** Exercise goal **
Change every "screenshot" in the listing below to "screen capture", leaving all other text as it stands.

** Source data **
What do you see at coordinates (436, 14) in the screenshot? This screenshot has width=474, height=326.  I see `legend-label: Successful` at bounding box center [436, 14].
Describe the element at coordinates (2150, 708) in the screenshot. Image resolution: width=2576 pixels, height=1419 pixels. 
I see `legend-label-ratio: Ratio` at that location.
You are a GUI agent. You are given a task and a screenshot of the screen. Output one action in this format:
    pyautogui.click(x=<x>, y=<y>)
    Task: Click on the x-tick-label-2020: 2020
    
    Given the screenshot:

** Reply to the exercise **
What do you see at coordinates (436, 14) in the screen capture? This screen capture has width=474, height=326.  I see `legend-label: Successful` at bounding box center [436, 14].
Describe the element at coordinates (2150, 708) in the screen capture. Image resolution: width=2576 pixels, height=1419 pixels. 
I see `legend-label-ratio: Ratio` at that location.
You are a GUI agent. You are given a task and a screen capture of the screen. Output one action in this format:
    pyautogui.click(x=<x>, y=<y>)
    Task: Click on the x-tick-label-2020: 2020
    
    Given the screen capture:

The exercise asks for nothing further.